Australia in Move to Block Illegal Gambling Sites
By Simon Wright Nov 11, 2019
The Australian Communications and Media Authority have warned Australian residents to remove all funds they may have currently held in offshore unlicensed gambling websites, before access to them is shut off.
Sites which have been highlighted taking bets from Australian players include Curacao based Emu Casino and FairGo Casino, are among the first such sites to be blocked at ISP level in Australia according to the Sydney Morning Herald.
The Australian Communications and Media Authority have said that they will request Australian Internet Service Providers to block identified gambling sites targeting Australian players, using powers provided to them by the Interactive Gambling Act 2001.
Chairperson of the ACMA, Nerida O’Loughlin, commenting on the move, stated: “In many cases these sites refuse to pay significant winnings, or only a small portion.”
“Customers had also experienced illegal operators continuing to withdraw funds from their bank account without authorisation. There is little to no recourse for consumers engaging with these unscrupulous operators. If you have funds deposited with an illegal gambling site, you should withdraw those funds now.”
“Many illegal offshore gambling websites target Australians by using Australian themes and images, such as the Australian flag and native animals.”
The Australian Minister for Federal Communications, Paul Fletcher, estimates that Australian players had access to over 1,000 unlicensed online gambling sites, causing the country to miss out of over $100m of tax revenues.

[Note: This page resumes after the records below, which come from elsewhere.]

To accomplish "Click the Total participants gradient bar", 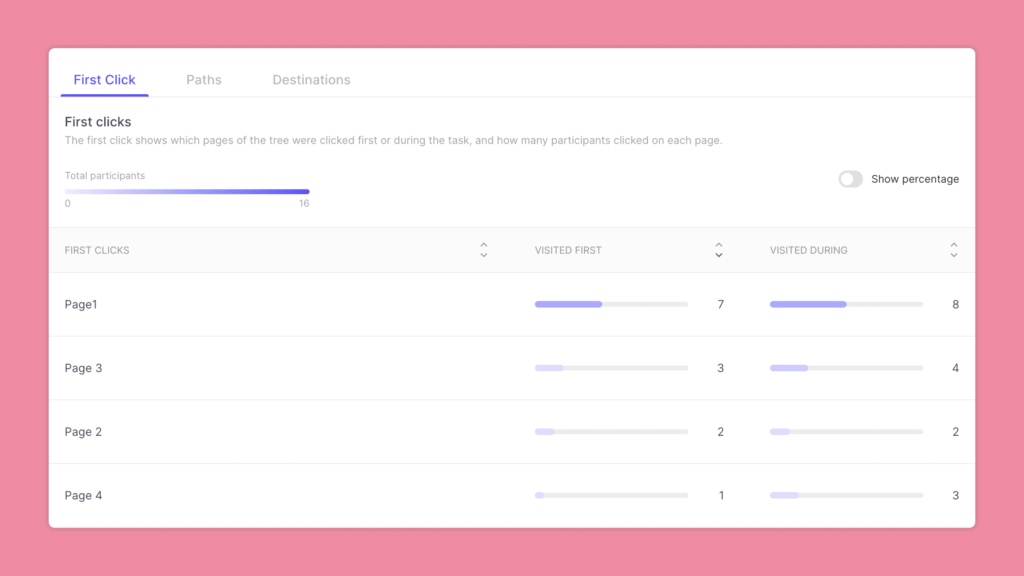I will point(187,191).
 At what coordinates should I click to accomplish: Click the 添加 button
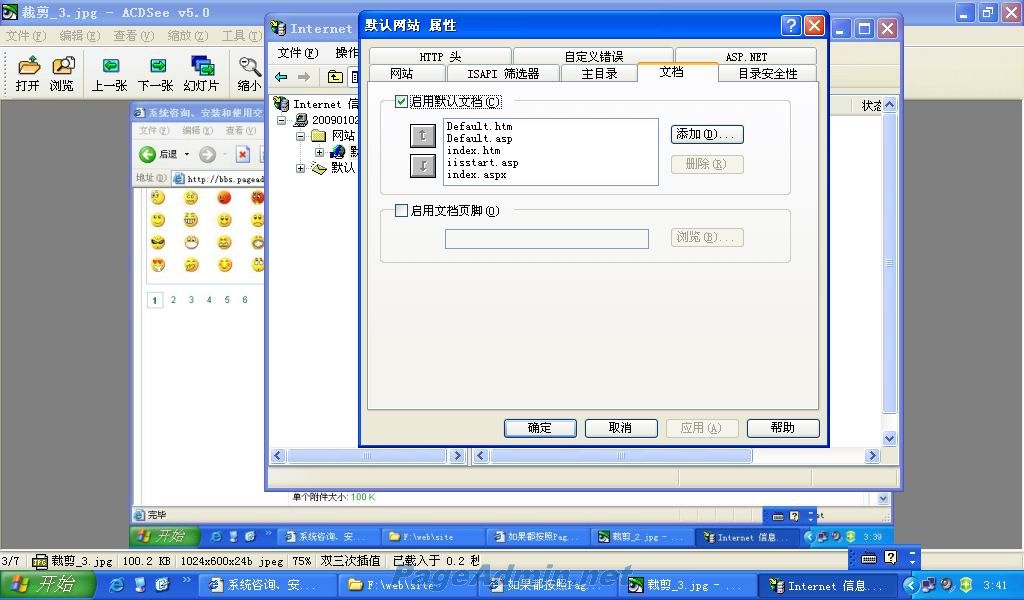tap(707, 134)
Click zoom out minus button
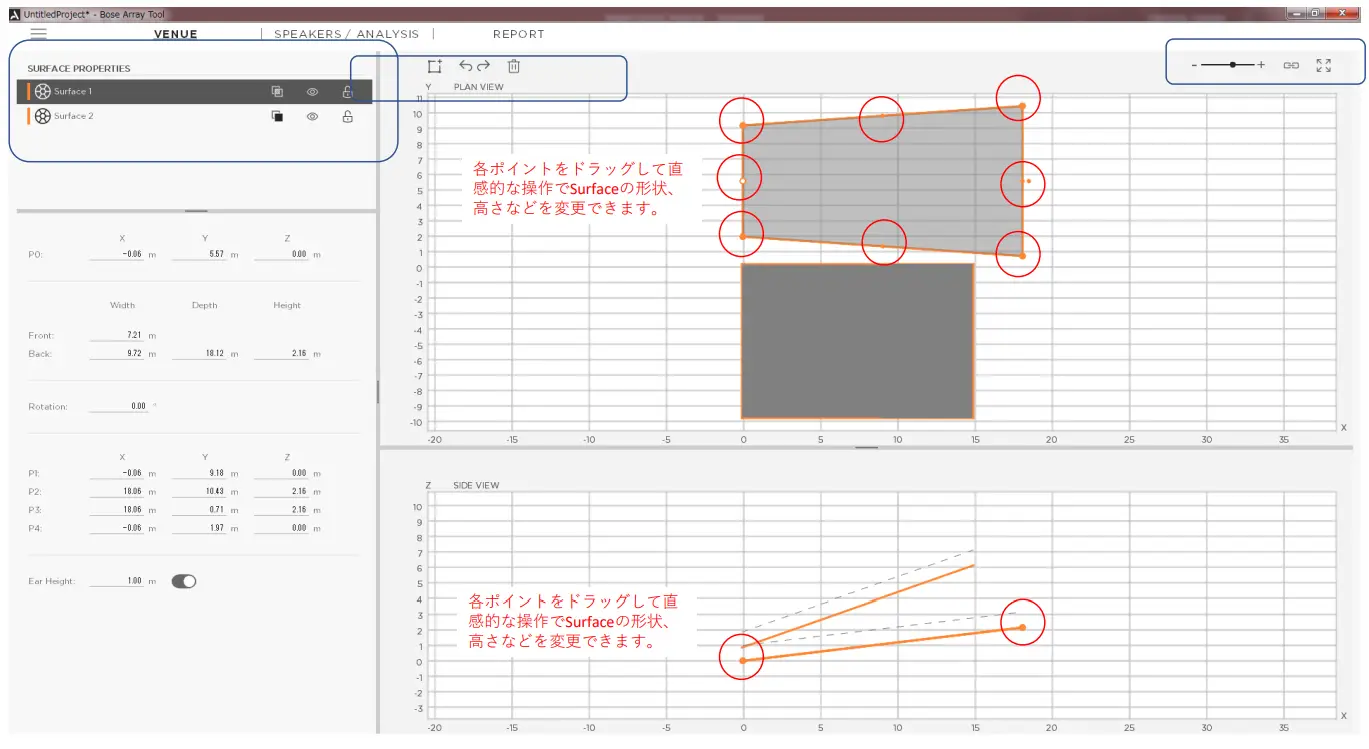Screen dimensions: 1369x749 tap(1194, 65)
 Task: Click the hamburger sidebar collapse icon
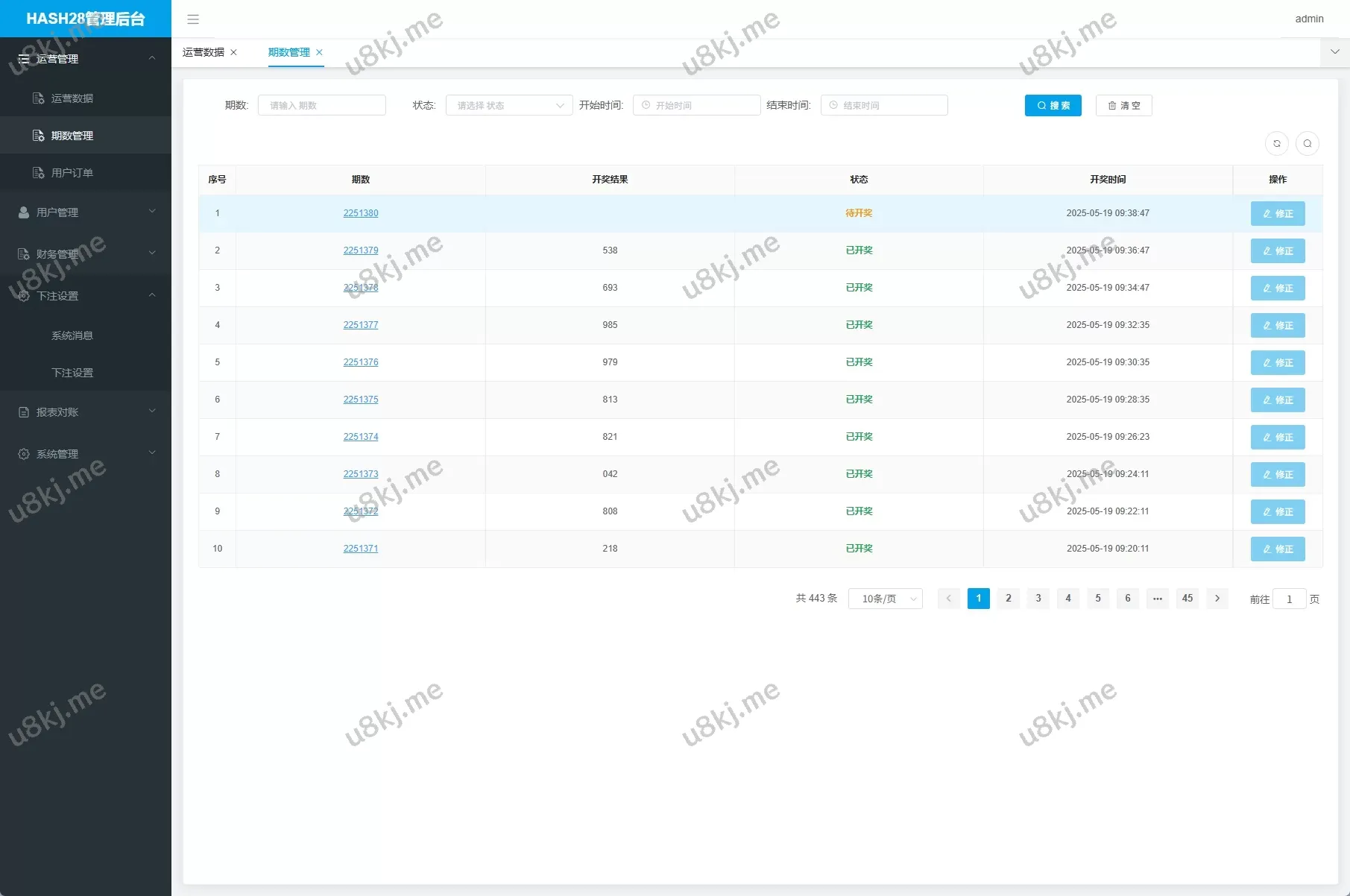coord(193,19)
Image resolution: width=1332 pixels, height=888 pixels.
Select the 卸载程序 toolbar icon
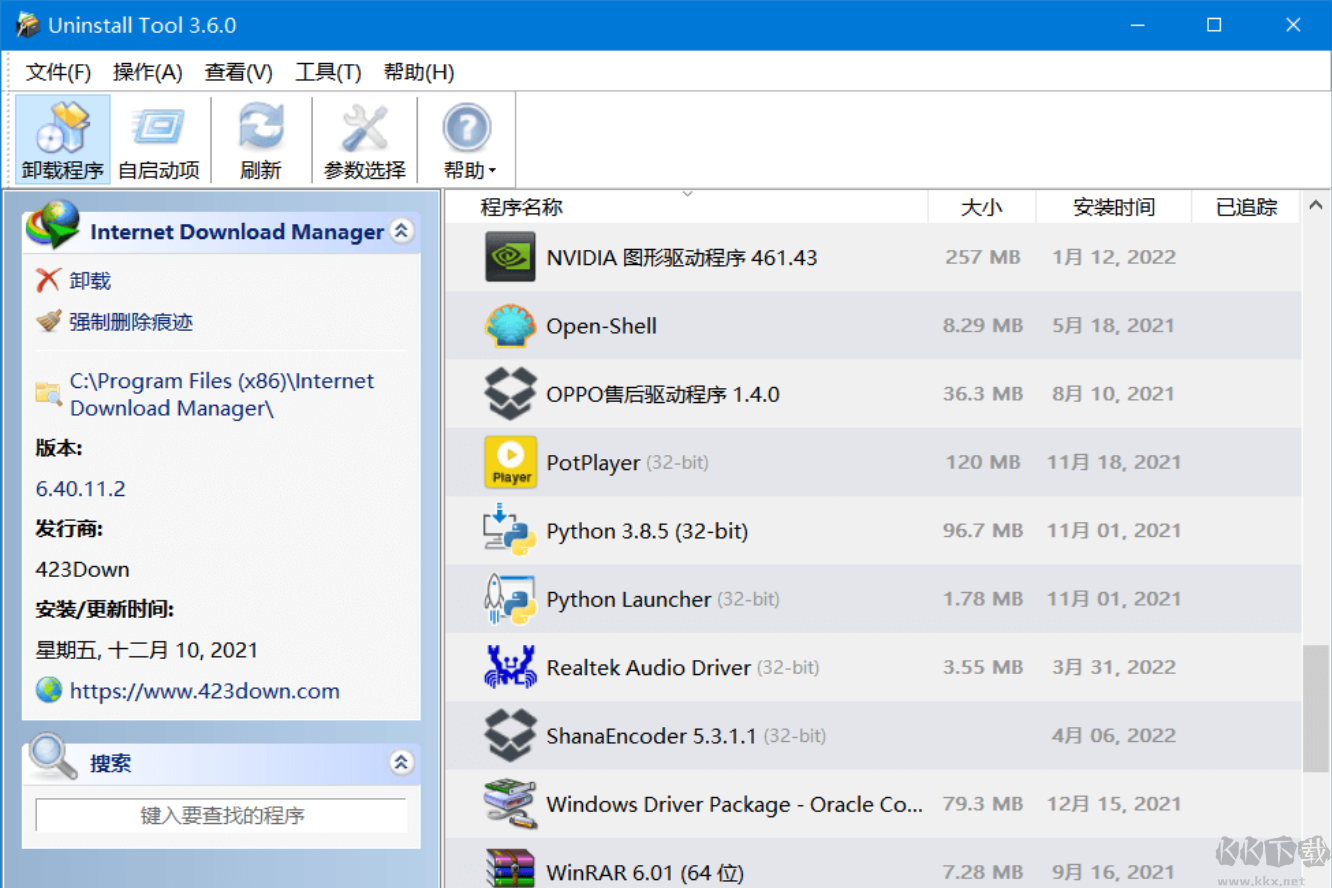61,127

Fletcher commenting about the action to be taken by the ACMA, said: “Too often these offshore operators are defrauding Australians and their websites typically provide very few, if any, harm minimisation controls. Consumers have no recourse to retrieve their money.”
Fletcher also confirmed that the ACMA also had other powers at its disposal, such as issuing formal warnings and civil penalty notices, although he did admit that these were difficult to enforce against overseas operators.